For more than 30 years, North American food processors have depended on Takeda's premier flavor enhancer, Ribotide®. Its proven effectiveness and versatility in a wide range of food products has firmly established it as the #1 nucleotide flavor enhancer.

As processors continue to roll out new products for the increasingly sophisticated and demanding consumer palate, Ribotide's uses multiply in step with the demand.

Consumers today want convenience, but not at the expense of good taste, and good taste is what Ribotide delivers. You'll find Ribotide on the labels of many best-selling products.

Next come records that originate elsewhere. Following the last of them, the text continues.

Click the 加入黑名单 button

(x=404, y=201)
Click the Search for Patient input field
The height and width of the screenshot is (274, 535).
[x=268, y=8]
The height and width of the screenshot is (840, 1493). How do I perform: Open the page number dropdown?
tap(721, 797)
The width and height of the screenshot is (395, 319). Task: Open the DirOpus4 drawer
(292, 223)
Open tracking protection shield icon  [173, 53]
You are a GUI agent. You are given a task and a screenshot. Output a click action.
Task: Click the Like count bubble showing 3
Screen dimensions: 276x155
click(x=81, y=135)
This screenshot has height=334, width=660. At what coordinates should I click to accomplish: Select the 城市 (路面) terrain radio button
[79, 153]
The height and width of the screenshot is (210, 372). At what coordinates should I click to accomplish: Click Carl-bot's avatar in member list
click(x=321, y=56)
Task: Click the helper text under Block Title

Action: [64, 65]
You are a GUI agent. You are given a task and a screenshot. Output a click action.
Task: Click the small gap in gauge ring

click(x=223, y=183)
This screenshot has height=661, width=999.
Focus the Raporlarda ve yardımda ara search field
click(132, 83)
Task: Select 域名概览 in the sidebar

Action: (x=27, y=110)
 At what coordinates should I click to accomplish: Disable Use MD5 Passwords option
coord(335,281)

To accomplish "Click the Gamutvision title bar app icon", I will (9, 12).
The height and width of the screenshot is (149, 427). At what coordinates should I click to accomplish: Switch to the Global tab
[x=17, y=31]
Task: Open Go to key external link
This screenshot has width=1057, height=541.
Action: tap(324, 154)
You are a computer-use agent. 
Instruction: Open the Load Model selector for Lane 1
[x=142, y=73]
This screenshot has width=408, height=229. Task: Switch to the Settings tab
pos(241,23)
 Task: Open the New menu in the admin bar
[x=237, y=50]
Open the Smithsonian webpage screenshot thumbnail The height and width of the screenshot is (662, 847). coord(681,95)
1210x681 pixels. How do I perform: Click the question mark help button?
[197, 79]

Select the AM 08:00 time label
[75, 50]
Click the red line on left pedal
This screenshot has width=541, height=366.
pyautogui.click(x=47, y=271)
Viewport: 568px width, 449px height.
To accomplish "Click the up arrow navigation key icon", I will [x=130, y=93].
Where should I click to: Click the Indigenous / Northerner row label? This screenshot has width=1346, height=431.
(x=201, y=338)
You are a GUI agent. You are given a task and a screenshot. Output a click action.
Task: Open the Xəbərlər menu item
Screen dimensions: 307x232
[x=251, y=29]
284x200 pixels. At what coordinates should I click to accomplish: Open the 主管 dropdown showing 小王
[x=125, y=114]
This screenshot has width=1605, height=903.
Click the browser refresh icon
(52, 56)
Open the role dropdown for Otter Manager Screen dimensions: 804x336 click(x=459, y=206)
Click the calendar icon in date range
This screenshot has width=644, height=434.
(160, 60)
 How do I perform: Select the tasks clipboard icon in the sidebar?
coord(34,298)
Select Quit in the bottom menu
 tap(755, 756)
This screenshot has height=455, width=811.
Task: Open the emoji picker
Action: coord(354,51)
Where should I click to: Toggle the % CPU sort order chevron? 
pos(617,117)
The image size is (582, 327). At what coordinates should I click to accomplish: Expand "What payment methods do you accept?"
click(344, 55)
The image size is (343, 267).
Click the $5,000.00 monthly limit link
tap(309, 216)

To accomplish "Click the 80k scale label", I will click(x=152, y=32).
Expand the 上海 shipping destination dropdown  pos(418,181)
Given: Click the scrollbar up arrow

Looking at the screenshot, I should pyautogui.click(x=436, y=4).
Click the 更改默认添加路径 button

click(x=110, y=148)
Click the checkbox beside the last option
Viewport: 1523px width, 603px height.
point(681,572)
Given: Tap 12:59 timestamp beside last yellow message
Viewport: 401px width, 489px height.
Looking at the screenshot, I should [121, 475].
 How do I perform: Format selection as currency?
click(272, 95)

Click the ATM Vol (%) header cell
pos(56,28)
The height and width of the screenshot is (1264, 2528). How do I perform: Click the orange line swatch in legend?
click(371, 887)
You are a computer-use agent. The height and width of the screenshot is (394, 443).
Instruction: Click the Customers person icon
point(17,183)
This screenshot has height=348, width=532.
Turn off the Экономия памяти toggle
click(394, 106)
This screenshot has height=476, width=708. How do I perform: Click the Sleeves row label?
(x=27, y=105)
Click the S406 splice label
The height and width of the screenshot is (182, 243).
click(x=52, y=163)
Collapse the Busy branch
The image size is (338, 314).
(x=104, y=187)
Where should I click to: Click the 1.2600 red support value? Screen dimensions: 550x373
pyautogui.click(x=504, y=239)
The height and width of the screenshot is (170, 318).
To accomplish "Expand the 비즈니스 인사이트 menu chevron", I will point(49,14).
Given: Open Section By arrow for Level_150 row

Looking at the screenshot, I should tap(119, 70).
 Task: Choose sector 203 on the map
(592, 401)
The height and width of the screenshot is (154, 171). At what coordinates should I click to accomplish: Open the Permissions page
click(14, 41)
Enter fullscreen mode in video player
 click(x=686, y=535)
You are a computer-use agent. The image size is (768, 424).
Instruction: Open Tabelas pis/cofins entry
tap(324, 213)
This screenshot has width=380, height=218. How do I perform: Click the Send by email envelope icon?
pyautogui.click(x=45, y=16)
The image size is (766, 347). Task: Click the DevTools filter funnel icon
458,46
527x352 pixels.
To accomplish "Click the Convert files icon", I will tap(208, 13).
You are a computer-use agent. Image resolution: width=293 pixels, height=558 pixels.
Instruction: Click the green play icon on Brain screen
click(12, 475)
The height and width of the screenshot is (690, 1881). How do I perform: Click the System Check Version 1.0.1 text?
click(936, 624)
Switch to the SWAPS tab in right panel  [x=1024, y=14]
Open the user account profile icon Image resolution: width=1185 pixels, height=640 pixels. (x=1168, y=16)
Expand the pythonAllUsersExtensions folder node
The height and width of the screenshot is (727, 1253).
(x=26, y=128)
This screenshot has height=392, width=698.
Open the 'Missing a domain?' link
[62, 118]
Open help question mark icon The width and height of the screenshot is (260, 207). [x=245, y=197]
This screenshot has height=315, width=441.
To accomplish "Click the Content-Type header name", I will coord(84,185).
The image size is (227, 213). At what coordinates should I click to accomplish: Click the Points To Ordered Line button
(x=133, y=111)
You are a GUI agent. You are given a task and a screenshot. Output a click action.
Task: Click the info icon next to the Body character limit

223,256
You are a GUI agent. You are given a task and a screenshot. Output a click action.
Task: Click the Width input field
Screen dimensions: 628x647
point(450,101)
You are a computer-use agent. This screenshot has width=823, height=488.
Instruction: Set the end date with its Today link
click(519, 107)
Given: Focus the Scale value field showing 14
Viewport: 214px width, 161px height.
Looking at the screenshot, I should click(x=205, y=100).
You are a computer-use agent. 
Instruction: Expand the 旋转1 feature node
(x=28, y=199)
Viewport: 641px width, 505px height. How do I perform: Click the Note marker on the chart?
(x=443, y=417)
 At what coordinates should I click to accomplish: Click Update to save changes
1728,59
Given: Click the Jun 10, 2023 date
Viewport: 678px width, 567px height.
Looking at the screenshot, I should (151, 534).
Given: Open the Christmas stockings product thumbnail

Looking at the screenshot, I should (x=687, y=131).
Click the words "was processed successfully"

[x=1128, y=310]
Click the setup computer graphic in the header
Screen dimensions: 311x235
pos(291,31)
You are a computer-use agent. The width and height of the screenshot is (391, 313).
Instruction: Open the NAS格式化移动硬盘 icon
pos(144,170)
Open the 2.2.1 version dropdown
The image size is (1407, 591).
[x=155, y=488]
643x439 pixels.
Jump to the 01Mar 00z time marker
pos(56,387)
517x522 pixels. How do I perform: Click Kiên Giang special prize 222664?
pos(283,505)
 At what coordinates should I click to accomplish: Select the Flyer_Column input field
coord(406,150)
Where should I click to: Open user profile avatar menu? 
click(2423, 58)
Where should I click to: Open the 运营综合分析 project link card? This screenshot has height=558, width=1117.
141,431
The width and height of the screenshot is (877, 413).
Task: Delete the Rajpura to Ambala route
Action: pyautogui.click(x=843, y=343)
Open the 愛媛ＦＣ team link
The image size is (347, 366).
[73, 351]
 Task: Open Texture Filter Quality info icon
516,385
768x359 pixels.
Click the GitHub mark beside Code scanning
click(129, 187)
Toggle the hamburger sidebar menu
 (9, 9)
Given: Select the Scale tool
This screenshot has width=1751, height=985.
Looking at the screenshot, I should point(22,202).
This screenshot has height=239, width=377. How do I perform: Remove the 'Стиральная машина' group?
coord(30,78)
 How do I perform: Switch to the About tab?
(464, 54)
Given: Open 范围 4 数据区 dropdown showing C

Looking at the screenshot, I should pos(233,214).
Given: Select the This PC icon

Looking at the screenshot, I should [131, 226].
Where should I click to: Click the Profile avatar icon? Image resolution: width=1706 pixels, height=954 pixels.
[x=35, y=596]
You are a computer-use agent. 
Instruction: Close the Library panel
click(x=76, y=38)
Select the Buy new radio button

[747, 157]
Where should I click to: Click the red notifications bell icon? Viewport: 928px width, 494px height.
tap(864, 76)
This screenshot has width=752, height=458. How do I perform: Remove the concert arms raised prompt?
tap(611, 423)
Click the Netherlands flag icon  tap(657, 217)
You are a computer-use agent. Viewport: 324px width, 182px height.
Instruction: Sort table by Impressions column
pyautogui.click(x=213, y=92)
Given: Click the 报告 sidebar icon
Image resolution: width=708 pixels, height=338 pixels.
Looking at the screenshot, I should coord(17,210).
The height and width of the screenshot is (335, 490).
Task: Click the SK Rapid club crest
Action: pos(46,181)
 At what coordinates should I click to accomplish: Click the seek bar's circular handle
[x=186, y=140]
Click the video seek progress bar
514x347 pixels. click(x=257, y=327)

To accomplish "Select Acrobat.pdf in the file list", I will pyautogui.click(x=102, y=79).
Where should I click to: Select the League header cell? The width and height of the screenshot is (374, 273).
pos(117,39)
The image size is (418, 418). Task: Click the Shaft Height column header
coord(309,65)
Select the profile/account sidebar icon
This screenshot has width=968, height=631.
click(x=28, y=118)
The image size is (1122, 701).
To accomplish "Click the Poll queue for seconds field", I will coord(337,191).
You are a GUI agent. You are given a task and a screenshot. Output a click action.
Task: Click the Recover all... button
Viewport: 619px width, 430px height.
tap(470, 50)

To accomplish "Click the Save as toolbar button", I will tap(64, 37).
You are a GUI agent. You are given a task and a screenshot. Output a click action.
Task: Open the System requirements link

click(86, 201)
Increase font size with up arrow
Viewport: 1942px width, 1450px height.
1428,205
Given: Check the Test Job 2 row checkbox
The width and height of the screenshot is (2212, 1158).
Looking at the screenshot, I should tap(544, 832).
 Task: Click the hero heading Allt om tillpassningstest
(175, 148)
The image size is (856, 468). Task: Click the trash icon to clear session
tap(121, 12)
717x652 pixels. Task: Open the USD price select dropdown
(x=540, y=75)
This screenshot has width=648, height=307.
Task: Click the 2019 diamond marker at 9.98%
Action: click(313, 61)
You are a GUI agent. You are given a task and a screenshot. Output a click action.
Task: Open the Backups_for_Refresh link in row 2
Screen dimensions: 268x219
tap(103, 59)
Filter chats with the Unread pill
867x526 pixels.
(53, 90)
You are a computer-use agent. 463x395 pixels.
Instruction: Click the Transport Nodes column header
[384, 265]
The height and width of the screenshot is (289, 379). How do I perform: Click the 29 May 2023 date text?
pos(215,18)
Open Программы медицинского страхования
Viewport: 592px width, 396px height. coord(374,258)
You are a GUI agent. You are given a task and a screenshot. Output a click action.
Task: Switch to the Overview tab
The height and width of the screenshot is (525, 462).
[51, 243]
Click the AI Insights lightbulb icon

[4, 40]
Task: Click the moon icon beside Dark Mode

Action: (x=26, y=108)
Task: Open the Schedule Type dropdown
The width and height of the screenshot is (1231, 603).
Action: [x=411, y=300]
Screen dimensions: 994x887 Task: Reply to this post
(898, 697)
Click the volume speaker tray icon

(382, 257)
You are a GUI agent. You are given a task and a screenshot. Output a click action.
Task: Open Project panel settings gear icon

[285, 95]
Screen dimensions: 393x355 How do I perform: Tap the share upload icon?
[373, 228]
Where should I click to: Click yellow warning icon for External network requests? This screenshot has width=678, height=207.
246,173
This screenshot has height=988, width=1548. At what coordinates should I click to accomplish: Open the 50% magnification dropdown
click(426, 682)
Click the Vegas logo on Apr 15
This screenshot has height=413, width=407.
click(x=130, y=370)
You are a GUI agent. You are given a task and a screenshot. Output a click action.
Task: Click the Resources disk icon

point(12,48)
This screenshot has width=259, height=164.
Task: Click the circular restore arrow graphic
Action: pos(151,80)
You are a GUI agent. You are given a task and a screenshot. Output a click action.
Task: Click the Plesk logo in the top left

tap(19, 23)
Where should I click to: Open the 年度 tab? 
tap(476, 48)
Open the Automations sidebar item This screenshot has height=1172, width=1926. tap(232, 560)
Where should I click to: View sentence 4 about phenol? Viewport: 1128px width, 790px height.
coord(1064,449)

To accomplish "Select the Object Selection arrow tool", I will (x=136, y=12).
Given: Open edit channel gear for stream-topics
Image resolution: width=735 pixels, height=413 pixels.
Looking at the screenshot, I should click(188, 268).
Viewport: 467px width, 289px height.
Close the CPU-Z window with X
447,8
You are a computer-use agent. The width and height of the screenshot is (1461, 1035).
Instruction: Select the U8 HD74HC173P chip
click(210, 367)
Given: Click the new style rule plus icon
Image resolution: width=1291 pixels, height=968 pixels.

You can use Ribotide, which is a true flavor potentiator, to:

  • replace beef extract
  • suppress metallic and other "off' flavors"
  • overcome bitterness
  • enhance sweet, salty, and meaty flavors
  • give improved mouthfeel or smoothness

As more and more international cuisines gain in popularity, processors are finding new applications for Ribotide. As a stand-alone flavor enhancer, it intensifies the characteristic flavors of these ethnic cuisines -- flavors that might otherwise be lost or overwhelmed.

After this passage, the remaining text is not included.